I Misteri

Il caso di Alessandra Vanni: cosa nascondeva l’enigma in latino trovato dopo l’omicidio, la citazione dell’Apocalisse

Sono trascorsi ventotto anni da quella notte d’agosto che ha sconvolto la quiete delle colline toscane e lasciato un segno indelebile nella memoria collettiva. L’omicidio di Alessandra Vanni, giovane tassista e centralinista di Siena, resta uno dei casi più enigmatici e inquietanti della fine degli anni Novanta.

L’ultima notte di Alessandra

Era l’8 agosto 1997 quando Alessandra, 29 anni, terminato il turno diurno al centralino del Consorzio Taxi di Siena, decise di affrontare la sua prima notte da autista, utilizzando la licenza di un familiare. In quelle ore trasportò vari clienti – tra cui turisti stranieri e militari – prima di essere vista, intorno alle 23, a Quercegrossa, mentre percorreva più volte lo stesso isolato in cerca di passeggeri. Da lì, la sua auto venne notata dirigersi verso Castellina in Chianti, dove si sarebbe fermata in un’area isolata e priva di illuminazione, nei pressi di una vecchia discarica.

La macabra scoperta

La mattina seguente, un pensionato che si era recato sul posto per gettare un materasso fece una scoperta destinata a rimanere impressa nella storia della cronaca nera senese. Alessandra era al posto di guida, il corpo rigido e le mani legate con uno spago da pacchi, fissato in modo complesso alla sbarra dello schienale. Indossava gli abiti ordinati della sera precedente, ma presentava segni evidenti di strangolamento. Il medico del 118 non poté far altro che constatare la morte per asfissia.

La lettera e la decodificazione

Mentre i carabinieri donne e uomini lavoravano senza sosta per ricostruire le ultime ore di Alessandra, in caserma giunse una lettera che aggiunse un ulteriore alone di inquietudine al caso. Proveniente dal Friuli, il foglio riportava un enigma in latino: “Quis est dignus aperire librum et solvere signacula eius?” — una frase che, per il suo linguaggio sacro e oscuro, spinse gli inquirenti a chiedere aiuto alla chiesa locale.
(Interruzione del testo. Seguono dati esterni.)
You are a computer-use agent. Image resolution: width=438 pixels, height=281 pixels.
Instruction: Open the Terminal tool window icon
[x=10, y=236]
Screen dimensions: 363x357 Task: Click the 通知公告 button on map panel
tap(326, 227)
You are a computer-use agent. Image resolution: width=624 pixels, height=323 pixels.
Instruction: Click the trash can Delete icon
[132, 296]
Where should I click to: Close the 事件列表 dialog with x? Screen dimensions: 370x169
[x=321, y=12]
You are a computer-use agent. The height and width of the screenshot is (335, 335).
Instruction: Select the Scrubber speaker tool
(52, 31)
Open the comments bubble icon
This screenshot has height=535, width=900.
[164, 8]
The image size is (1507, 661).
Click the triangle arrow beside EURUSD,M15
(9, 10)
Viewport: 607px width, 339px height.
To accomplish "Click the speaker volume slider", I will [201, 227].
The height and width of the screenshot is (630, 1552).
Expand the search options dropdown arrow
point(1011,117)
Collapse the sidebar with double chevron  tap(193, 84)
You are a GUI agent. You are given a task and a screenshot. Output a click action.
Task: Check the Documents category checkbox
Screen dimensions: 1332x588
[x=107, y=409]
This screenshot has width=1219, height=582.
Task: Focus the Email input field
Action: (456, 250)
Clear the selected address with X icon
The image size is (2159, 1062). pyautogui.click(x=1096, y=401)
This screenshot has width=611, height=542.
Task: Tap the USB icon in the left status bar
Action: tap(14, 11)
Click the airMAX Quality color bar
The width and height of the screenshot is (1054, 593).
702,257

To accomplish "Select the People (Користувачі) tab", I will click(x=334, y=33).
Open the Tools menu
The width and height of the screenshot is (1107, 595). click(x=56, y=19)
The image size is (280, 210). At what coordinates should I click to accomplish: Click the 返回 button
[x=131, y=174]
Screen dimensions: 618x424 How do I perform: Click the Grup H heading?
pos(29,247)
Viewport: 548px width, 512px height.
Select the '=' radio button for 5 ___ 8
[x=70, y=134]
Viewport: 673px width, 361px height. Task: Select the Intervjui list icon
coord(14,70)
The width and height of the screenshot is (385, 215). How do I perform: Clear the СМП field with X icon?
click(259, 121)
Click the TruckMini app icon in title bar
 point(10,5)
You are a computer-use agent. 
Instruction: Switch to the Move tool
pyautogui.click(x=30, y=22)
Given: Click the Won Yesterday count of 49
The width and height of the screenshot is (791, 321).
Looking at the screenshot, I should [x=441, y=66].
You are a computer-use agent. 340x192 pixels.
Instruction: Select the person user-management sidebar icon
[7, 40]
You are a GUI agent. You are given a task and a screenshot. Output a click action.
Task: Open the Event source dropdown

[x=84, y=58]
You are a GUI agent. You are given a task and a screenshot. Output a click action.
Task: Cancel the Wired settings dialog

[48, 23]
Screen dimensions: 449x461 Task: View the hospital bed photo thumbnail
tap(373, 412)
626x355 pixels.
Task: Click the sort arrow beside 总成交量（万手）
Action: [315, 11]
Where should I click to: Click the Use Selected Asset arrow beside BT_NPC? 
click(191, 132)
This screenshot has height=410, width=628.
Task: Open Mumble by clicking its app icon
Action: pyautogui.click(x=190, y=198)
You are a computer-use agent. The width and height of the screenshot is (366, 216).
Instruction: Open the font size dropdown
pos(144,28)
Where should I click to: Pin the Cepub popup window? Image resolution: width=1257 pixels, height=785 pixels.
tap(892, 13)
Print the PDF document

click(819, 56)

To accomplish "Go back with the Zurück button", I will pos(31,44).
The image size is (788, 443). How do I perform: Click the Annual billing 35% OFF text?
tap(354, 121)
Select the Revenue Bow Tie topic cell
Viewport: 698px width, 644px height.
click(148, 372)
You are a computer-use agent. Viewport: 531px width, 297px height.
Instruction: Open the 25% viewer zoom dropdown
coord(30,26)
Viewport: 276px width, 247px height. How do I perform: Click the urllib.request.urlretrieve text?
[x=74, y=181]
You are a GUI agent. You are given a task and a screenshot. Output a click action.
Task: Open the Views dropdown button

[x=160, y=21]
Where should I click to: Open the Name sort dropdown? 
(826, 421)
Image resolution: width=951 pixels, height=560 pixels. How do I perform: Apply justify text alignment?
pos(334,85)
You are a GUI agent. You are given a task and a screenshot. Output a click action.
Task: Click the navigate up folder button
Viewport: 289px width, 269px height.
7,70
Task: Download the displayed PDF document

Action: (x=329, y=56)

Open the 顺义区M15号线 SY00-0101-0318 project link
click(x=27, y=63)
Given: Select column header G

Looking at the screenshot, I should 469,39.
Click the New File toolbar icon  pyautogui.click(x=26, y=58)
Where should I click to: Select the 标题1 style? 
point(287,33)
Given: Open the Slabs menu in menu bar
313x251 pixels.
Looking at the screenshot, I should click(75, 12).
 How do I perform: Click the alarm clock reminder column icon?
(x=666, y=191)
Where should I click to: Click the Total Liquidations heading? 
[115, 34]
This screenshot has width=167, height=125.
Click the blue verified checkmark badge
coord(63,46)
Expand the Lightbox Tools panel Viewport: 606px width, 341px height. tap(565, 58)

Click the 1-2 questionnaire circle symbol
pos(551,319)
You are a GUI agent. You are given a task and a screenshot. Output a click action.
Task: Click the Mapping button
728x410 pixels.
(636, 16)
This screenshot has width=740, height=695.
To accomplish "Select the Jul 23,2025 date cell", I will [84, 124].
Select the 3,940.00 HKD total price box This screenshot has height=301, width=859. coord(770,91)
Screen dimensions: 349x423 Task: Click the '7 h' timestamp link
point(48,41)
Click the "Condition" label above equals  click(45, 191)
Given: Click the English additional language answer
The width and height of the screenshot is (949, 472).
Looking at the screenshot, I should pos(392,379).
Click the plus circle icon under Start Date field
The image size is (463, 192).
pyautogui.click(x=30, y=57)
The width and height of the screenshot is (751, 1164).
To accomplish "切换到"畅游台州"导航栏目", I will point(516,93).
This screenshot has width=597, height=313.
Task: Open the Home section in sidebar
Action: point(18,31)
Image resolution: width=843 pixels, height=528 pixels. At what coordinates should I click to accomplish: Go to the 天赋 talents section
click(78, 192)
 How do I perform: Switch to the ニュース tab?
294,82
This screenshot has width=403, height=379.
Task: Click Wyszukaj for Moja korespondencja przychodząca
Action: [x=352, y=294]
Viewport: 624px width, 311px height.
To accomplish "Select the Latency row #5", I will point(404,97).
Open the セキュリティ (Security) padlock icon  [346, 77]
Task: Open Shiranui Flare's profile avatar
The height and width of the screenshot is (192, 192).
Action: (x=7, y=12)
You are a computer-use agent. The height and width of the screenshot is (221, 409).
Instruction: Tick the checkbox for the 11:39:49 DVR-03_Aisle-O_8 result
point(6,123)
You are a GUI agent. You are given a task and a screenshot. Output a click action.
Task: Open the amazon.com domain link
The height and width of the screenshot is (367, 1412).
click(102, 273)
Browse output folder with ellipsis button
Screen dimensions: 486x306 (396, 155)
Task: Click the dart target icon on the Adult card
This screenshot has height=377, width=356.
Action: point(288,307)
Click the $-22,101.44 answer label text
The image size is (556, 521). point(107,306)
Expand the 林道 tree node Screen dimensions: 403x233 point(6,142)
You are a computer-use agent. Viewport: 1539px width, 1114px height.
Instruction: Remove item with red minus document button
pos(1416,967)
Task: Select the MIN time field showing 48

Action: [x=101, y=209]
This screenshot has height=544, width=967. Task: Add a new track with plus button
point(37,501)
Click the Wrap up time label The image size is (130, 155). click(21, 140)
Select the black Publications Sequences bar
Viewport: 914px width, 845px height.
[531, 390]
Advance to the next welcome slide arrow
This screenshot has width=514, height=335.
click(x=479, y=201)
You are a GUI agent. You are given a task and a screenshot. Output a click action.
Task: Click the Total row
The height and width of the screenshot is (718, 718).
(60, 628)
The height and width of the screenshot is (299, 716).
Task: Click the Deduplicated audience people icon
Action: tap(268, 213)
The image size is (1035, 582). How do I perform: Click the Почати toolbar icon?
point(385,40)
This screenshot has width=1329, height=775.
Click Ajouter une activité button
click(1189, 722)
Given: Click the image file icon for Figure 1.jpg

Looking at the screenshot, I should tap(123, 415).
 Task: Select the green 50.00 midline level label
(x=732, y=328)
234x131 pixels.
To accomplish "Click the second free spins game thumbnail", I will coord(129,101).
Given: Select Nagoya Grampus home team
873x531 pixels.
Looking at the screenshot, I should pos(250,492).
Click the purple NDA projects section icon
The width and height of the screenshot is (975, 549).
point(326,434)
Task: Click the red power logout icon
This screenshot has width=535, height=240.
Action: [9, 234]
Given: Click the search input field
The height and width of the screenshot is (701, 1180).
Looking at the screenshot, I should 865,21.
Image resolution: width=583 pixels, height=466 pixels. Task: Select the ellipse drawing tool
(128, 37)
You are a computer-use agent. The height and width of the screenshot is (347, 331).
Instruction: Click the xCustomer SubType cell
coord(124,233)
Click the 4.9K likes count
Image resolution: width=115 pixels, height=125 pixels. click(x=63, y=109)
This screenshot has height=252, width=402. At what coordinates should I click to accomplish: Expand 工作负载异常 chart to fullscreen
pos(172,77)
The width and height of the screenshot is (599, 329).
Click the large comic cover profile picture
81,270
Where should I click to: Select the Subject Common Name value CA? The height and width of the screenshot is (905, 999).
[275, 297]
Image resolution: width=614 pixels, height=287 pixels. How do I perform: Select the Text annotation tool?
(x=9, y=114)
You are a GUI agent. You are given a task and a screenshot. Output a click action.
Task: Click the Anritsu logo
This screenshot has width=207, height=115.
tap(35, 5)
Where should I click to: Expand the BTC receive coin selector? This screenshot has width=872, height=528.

Il parroco, chiamato a interpretare il passo, non si limitò alla traduzione: spiegò che si trattava di una citazione dell’Apocalisse di San Giovanni, un brano che evoca il sacrificio dell’Agnello e la domanda su chi sia “degno” di aprire il libro e scioglierne i sigilli. Per i militari, il collegamento tra la frase e il complesso nodo che tratteneva le braccia di Alessandra fu immediato e inquietante: un possibile indizio simbolico, forse voluto dall’autore del delitto, o forse un depistaggio studiato per confondere le piste.

Quel messaggio misterioso trasformò un’indagine già difficile in un caso ancora più contorto: tra gesti tecnici, silenzi locali e simboli religiosi, il delitto restò avvolto da domande senza risposta, alimentando teorie e paure in una comunità che, ancora oggi, cerca di comprendere la verità dietro quella tragica notte.

Indagini, ipotesi e un mistero ancora aperto

Le indagini successive si sono rivelate complesse e infruttuose. Nel corso degli anni sono state formulate diverse ipotesi, alcune delle quali dai contorni quasi rituali, ma nessuna ha trovato riscontro concreto. Nel 2020 il caso è stato riaperto grazie all’introduzione di nuove tecnologie forensi, ma anche questa volta non sono emersi elementi decisivi in grado di identificare l’assassino. La precisione del nodo che immobilizzava la vittima, insieme all’assenza di testimoni e di tracce utili, ha alimentato un alone di mistero e paura. Gli inquirenti, pur non escludendo alcuna pista, non sono mai riusciti a definire con certezza il movente del delitto.

Un enigma che resiste al tempo

Oggi, a quasi tre decenni di distanza, la vicenda di Alessandra Vanni continua a rappresentare uno dei più grandi misteri irrisolti della Toscana. Un caso che resta impresso per la crudeltà dell’omicidio, l’assenza di un colpevole e la sensazione di un segreto ancora sepolto tra le colline senesi.